[Start of section]

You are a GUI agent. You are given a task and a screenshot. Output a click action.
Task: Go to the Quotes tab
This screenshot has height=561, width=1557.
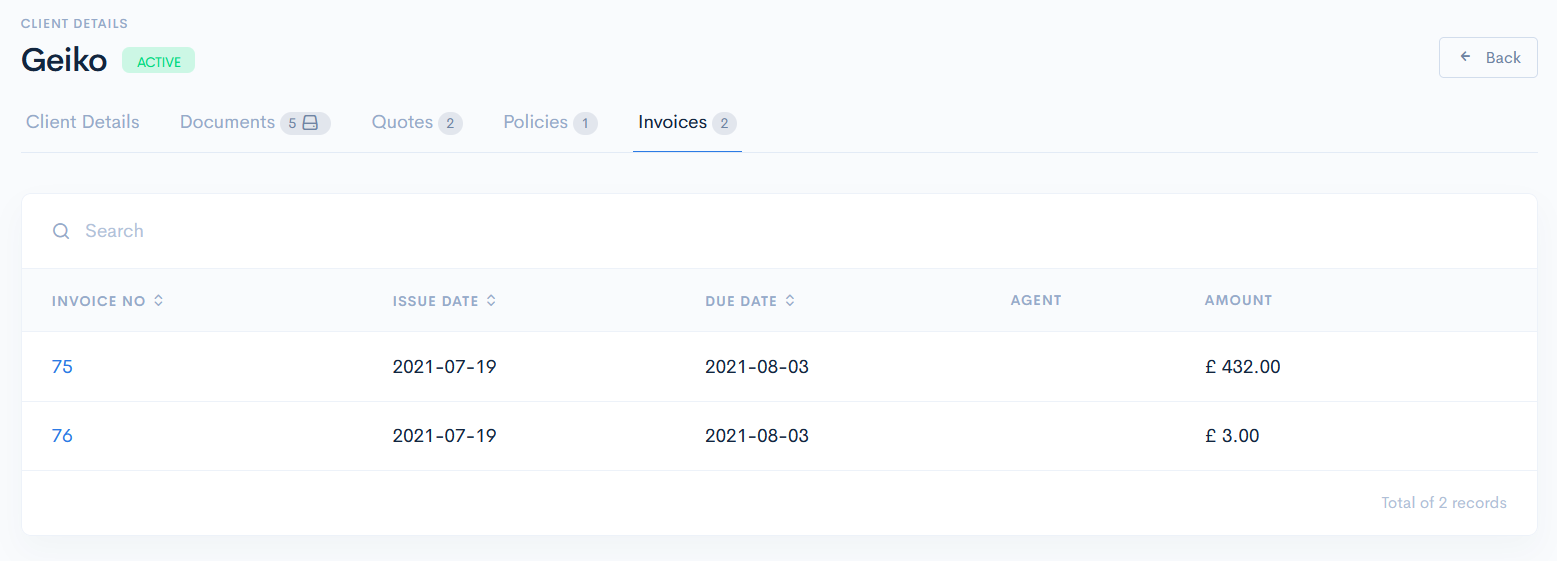tap(402, 122)
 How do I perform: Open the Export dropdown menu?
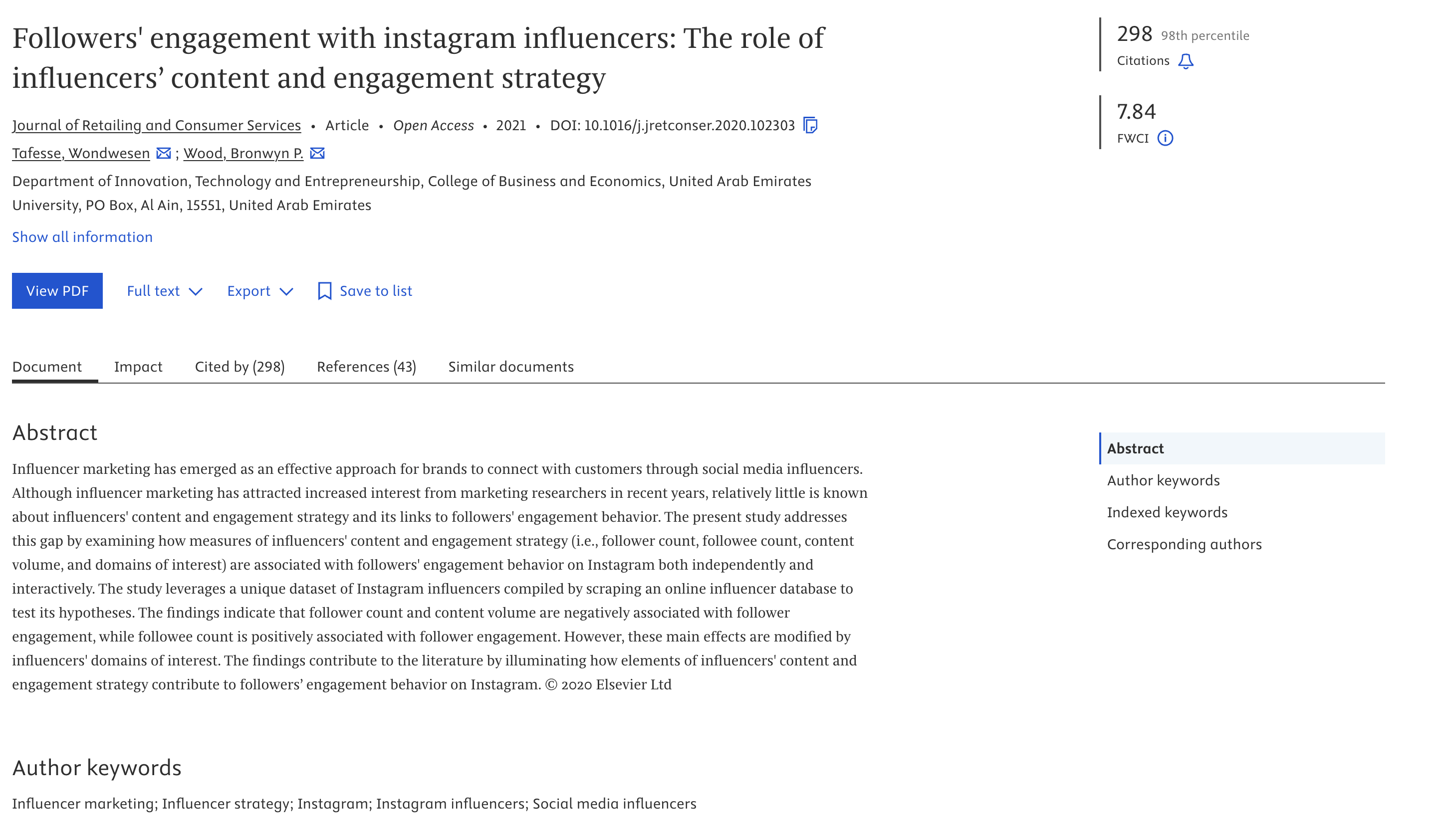click(260, 291)
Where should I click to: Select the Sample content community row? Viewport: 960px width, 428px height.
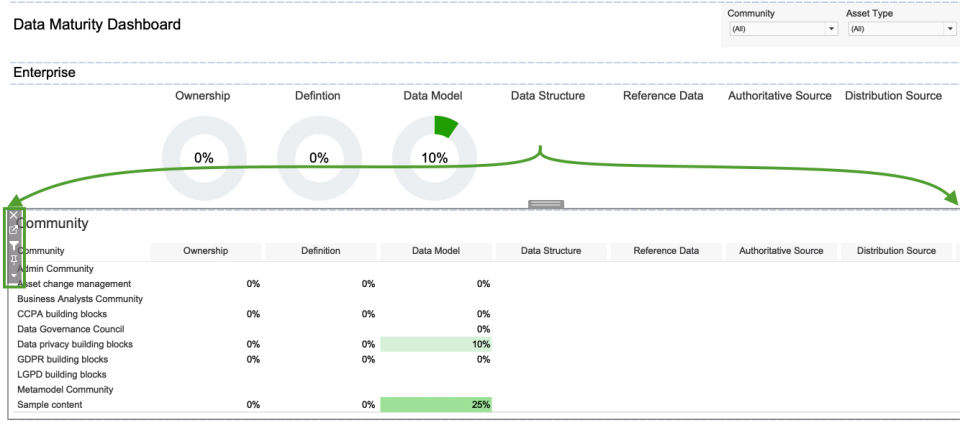(x=50, y=404)
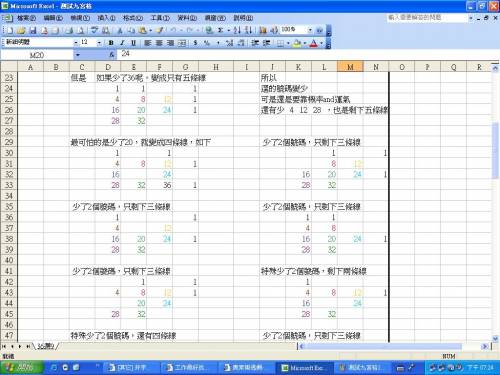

[End of section]

Work request:
Set down the data above verbatim, omitting every image.

Your solution:
You are a GUI agent. You are given a task and a screenshot. Output a click action.
Task: Go to the Quotes tab
This screenshot has height=561, width=1557.
tap(402, 122)
 How do I perform: Open the Export dropdown menu?
click(260, 291)
Where should I click to: Select the Sample content community row? Viewport: 960px width, 428px height.
(x=50, y=404)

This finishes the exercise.